ABOUT THIS EXERCISE »
Report each line of the material below where the word "agent" can be found.

EXTRACTED INFORMATION »
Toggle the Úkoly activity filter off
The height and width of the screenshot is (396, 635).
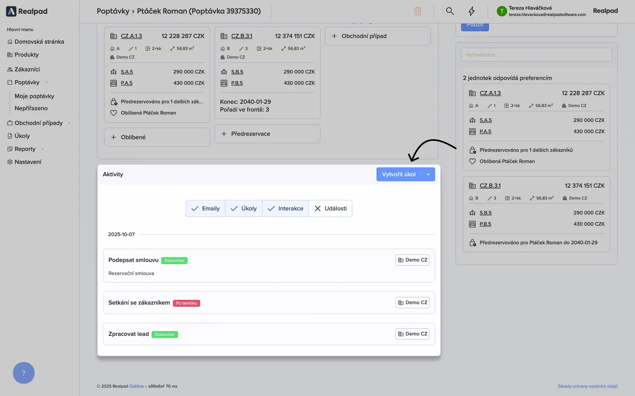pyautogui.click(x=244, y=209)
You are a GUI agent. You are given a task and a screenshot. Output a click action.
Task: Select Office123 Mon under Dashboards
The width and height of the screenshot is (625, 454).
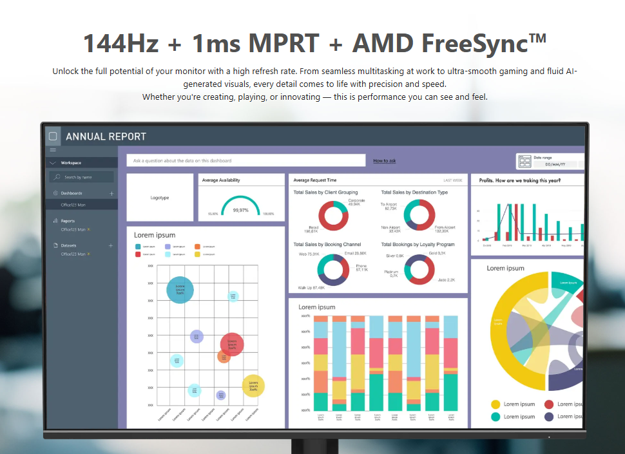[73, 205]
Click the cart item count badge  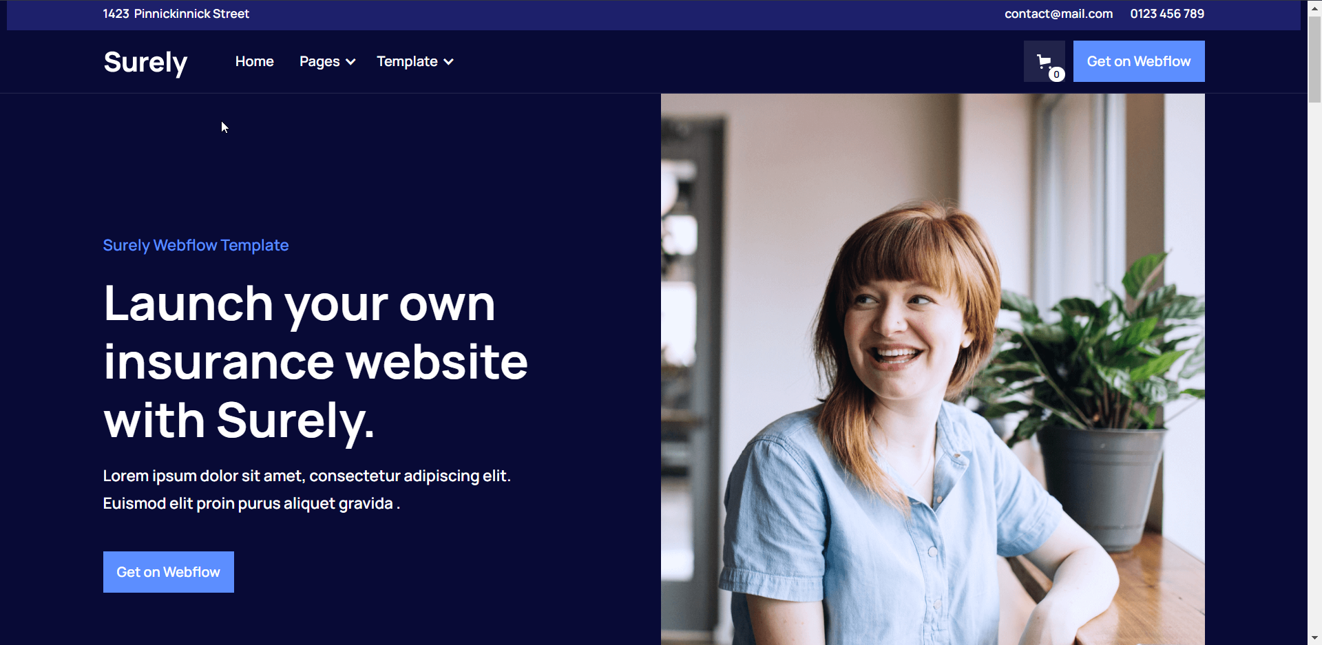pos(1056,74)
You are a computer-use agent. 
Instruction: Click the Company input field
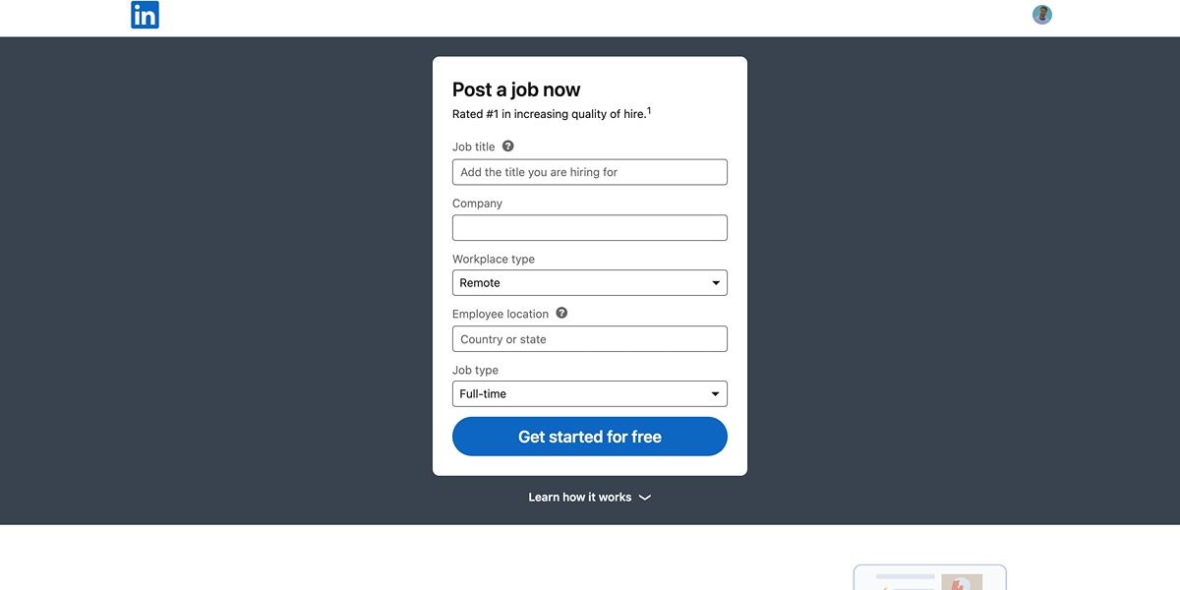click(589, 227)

SOLUTION TO THIS EXERCISE »
You are a GUI agent. You are given a task and a screenshot. Output a click action.
You are a computer-use agent. 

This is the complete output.